Nonetheless, URL shorteners are very useful in today's 140 character world. Woodward had concluded, and I agree, that there is no room for more than one URL shortener business in the Twittersphere, and that Bit.ly has won. Bit.ly thus finds itself with an odd sort of natural monopoly. Of the three plausible business models for Bit.ly, it seems to me that generating and selling data is the only one that would maintain the monopoly, and thus the business. What kind of data might Bit.ly sell? I'll place my bet on "psychographic data". With its URL shortening monopoly, Bit.ly has access to a huge number of clicks. Bit.ly knows who I am, because I signed up for an account. Whenever I click a bit.ly link, my browser sends a cookie to Bit.ly which it could be using to track my interests, what I read. Aggregated over all the people who click Bit.ly links, the dataset of who clicked what could be very interesting to advertisers. Just as Google has the ability to tailor advertising to me based on my search history, Bit.ly could use a psychographic profile of me to help advertiser do targetting. Bit.ly has an interesting advantage over Google, however. Because so many of its properties rely on the user's perception of Google as a company that can be trusted with sensitive information, Google is quite limited in how far it can go in tracking users. In contrast, Bit.ly is not inhibited in this way. In fact, Bit.ly's ability to profile users could make it even more attractive to people putting links into tweets. Bit.ly could even provide this sort of profiling without violating its privacy policy which promises that it
... discloses potentially personally-identifying and personally-identifying information only to those of its employees, contractors and affiliated organizations that (i) need to know that information in order to process it on Bitly, Inc.‘ behalf or to provide services available at Bitly, Inc. websites, and (ii) that have agreed not to disclose it to others. Some of those employees, contractors and affiliated organizations may be located outside of your home country; by using Bitly, Inc. websites, you consent to the transfer of such information to them. Bitly, Inc. will not rent or sell potentially personally-identifying and personally-identifying information to anyone. Other than to its employees, contractors and affiliated organizations, as described above, Bitly, Inc. discloses potentially personally-identifying and personally-identifying information only when required to do so by law, or when Bitly, Inc. believes in good faith that disclosure is reasonably necessary to protect the property or rights of Bitly, Inc., third parties or the public at large.Ironically, URL shorteners could also be used in ways that enhance user privacy from a different direction. As I discussed in my post on the semantics of redirectors, most URL shorteners use HTTP redirects. Although it's browser-dependent, either 301 or 302 redirects will result in the originating page being sent in the referrer header. "META refresh" redirects, on the other hand, can be used to wipe (or replace) the value of the referrer header. (Unfortunately, these can be also used annoyingly to cause "referrer spam".)
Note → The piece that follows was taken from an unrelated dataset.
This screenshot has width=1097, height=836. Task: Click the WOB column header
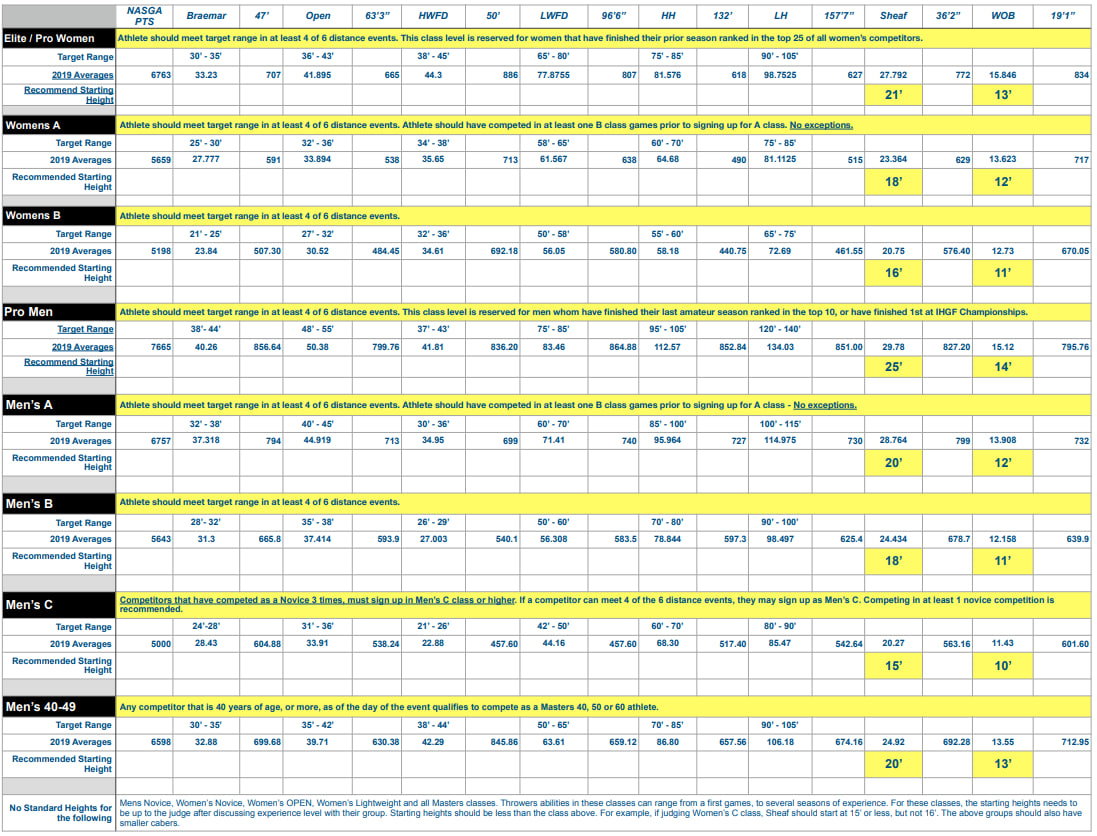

Redirectors deployed for purposes other than URL shortening also have market-share related privacy implications. For example, the dx.doi.org redirector which handles most DOI traffic could be a very useful vantage point for industrial or technology espionage. Because this redirector serves so many scientific article links, a spy agency might be able to monitor everyone in the world doing research on nuclear fission or anthrax weaponization, to give two examples.
In preparing my post on privacy mechanisms for Google Book Search, I was struck at the many directions that someone intent on privacy intrusion could take to collect potentially sensitive information. Part of the skepticism I expressed about being able to "sell" privacy comes from a feeling that privacy as traditionally thought of is pretty much a lost cause on the internet, no matter what Google, Bit.ly, or anyone does. Somehow, traditional concepts of privacy need to be recast into something that people still value as they use the internet.